The study showed that 18-month-old mice who had been received eight transfusions of young blood had a much easier time making it through the a watery maze than the old mice who had not received any transfusions.
“They were 18 months old but they were acting much younger, like a four to six-month-old,” said Dr. Villeda, one of the lead researchers.
The study also demonstrated that older mice who had received the blood transfusions also began to grow new synopses in their brain–connections which are essential for the retention of memory.
This result holds promise far beyond solving the plight of grandparents accompanying their grandchildren through those pesky Halloween hay labyrinths. The researchers said that this information could, in the future, be used to prevent mental aging itself.

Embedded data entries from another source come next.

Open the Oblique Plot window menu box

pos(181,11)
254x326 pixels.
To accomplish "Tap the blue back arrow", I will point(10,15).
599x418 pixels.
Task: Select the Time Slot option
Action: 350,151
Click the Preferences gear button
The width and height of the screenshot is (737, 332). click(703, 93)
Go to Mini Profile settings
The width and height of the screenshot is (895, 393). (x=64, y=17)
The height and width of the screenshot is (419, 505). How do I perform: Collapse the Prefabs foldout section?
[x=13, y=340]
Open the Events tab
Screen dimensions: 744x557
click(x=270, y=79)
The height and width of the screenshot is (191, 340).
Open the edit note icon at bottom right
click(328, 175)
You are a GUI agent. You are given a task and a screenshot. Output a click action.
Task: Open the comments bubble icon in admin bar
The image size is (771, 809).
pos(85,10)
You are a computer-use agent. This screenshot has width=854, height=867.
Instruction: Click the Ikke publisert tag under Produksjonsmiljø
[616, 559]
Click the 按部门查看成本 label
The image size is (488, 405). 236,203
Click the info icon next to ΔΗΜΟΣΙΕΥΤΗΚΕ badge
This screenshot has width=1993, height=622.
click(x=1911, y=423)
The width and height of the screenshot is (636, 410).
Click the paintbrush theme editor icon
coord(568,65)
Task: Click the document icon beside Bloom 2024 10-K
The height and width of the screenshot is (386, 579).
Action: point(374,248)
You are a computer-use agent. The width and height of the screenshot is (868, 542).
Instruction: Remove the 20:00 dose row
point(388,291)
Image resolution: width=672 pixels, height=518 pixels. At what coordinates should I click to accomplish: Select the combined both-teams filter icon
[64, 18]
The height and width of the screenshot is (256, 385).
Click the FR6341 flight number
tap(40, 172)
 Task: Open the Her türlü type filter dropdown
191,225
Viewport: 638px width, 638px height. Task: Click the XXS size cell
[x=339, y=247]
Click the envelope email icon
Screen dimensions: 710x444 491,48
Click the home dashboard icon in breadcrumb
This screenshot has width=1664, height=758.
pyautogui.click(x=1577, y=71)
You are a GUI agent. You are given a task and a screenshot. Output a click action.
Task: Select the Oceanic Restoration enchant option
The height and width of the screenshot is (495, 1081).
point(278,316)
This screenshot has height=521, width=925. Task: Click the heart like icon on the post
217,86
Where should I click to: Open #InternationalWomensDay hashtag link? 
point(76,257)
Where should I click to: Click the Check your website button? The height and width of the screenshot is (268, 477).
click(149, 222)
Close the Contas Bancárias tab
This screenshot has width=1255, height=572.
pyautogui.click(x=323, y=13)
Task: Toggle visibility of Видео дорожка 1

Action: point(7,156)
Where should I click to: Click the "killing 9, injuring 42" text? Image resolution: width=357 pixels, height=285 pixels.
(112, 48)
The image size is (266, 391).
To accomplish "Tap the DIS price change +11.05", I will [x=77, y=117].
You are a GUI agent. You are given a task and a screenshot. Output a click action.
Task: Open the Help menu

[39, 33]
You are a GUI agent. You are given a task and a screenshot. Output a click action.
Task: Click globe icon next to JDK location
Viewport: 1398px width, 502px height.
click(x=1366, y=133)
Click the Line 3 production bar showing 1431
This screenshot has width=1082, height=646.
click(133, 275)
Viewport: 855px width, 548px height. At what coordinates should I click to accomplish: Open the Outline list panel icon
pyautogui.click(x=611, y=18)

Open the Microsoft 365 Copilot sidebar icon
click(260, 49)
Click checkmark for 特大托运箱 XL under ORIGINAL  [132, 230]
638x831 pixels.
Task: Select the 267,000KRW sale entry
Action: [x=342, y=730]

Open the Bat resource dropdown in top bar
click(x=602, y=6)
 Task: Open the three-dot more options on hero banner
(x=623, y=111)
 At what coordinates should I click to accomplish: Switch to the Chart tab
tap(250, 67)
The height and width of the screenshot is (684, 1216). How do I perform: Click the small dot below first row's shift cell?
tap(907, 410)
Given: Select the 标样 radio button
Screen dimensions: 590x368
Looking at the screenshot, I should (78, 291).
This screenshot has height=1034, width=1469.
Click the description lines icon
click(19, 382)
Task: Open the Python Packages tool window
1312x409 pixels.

“Do I think that having young blood could have an effect on a human? I am thinking more and more that it might,” said Dr. Villeda.
If the same does hold true for humans, this discovery could become a major scientific breakthrough at a time when the world’s elderly population is growing exponentially. Scientists predict that by 2050 global population over 60 will reach a dizzying two billion people, which could cause a massive health care and economic crisis as societies struggle to care for these seniors. Some scientists have said that this explosion of Alzheimer’s alone could cause a “looming medical-care disaster is beyond comparison with anything that has been faced during the entire history of humanity.”
Scientists are excited about the potentials of this study.
Chris Mason, professor of regenerative medicine bioprocessing at University College London, told The Guardian, “Even if the finding leads only to a drug that prevents, rather than reverses the normal effects of ageing on the brain, the impact upon future generations will be substantial – potentially outweighing other wonder drugs such as penicillin.”
As significant and surprising as this study is, the results are supported by past research. Last year, the same Stanford researchers demonstrated that injecting young mice with old blood led to mental deterioration in the rodents.
This research led them to undertake this more recent experiment to see whether the reverse could be true.
Moving forward, it is unlikely that a vial of youthful blood itself will become the treatment for aging. Instead, scientists say that the new challenge is to identify what compounds inside young blood carry this rejuvenating effect–potentially allowing researchers to extract or replicate these particularly chemicals.
Still, this study itself is a significant scientific breakthrough that once again shows the incredible predictive powers of both science fiction novels and despotic leaders.
Now, I know what you’re thinking: “Kim Jong-il was right!” (Korea’s late leader reputedly spent years injecting himself with the blood of healthy youths.) “Does that mean he was also right about communism?”
Unfortunately, the results in that aspect are inconclusive.